America is famous not only for the size of its geographic area but also for the size of its meal portions. The American Midwest is as the Illinois poet Carl Sandburg once defined it is “the hog butcher for the world”. Therefore, I was once again amazed at the large platters of larder that were continually placed before me and meal after meal we hauled “doggie bags” home to be consumed later. The US servers are also well known to be friendlier because of their strict dependence upon gratuities for their basic income. When I asked one joyful young server in Louisiana for his name he actually spelled it slowly and proudly. “E E y a n” he said proudly and then explained that his mother wanted him to have the Scottish name of Iain but she was afraid folk would mispronounce it as “Aye An” so she spelled it phonetically to a avoid future mispronunciations.
I found that most Americans, despite their usual positive attitude, were deeply disgruntled as they told me that they were extremely disappointed with the way the Covid 19 pandemic was handled in the USA and they often enthusiastically commented on how they admired the high levels of uptake on vaccinations that Scotland has achieved. They told me over and over again that the early messaging in America from its leaders about the importance of vaccination was confusing, unhelpful and detrimental to controlling the spread of the disease.

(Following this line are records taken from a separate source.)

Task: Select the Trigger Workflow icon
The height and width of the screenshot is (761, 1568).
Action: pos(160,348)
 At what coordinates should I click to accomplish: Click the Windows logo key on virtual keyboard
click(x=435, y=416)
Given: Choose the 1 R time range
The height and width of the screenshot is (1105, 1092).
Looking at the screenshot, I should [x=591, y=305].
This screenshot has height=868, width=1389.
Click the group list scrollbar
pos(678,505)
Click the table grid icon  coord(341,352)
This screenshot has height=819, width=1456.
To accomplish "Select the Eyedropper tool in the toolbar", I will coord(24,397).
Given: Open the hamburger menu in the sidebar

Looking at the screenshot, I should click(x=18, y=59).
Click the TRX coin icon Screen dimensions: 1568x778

I observed that in both America and Scotland that there are now two nations with similar historic values regarding the importance of education, tolerance, and compassion for others. However, whilst America had turned inward in its thinking regarding collaboration with others during the Trump administration, Scotland has a continuous and growing desire to work with other nation states, as evidenced through its overwhelming positive support of Brexit, to build upon these shared values to create a better and safer world.
As my airplane rose into the blue skies above the endless golden prairies of the Midwest, I once again watched the pre – flight recorded video announcement and noted that all of the actors dressed as pilots and flight attendants, were wearing face masks and also attempting to use their eyes to intensely indicate that they were smiling confidently at their passengers who were also masked. Simultaneously, I wondered if this sense of lingering restraint, as evidenced by their masks, was signifying the harsh reality of the continuing pandemic infections in Scotland and the USA. I further wondered if the smiles behind the masks depicted acts of caution or hopefulness or both? In my view, the America of my birth has definitely changed and not necessarily at this time, for the better. The country of my youth is now growing old and beginning to recognise its fragility.
Scotland may learn many grave lessons from the downward trajectory that has resulted from the wounds inflicted by Donald Trump and his never ending fan boys and girls as well as the global pandemic. The enduring lessons Scotland may learn from America’s depressed spirit is that when we reply in our dour like manner with “not so bad” we must now work even harder with our fellow citizens and others to make certain that our future does not become as bad as that being currently experienced by many of the Americans who, to quote the late great panto comedian Andy Grey are obviously, as they told me, “No so very well.”
Professor Joe Goldblatt is Emeritus Professor of Planned Events at Queen Margaret University and is serving for two months as visiting professor at the School of Professional Studies Jonathan M Tisch Center of Hospitality at New York University in New York City.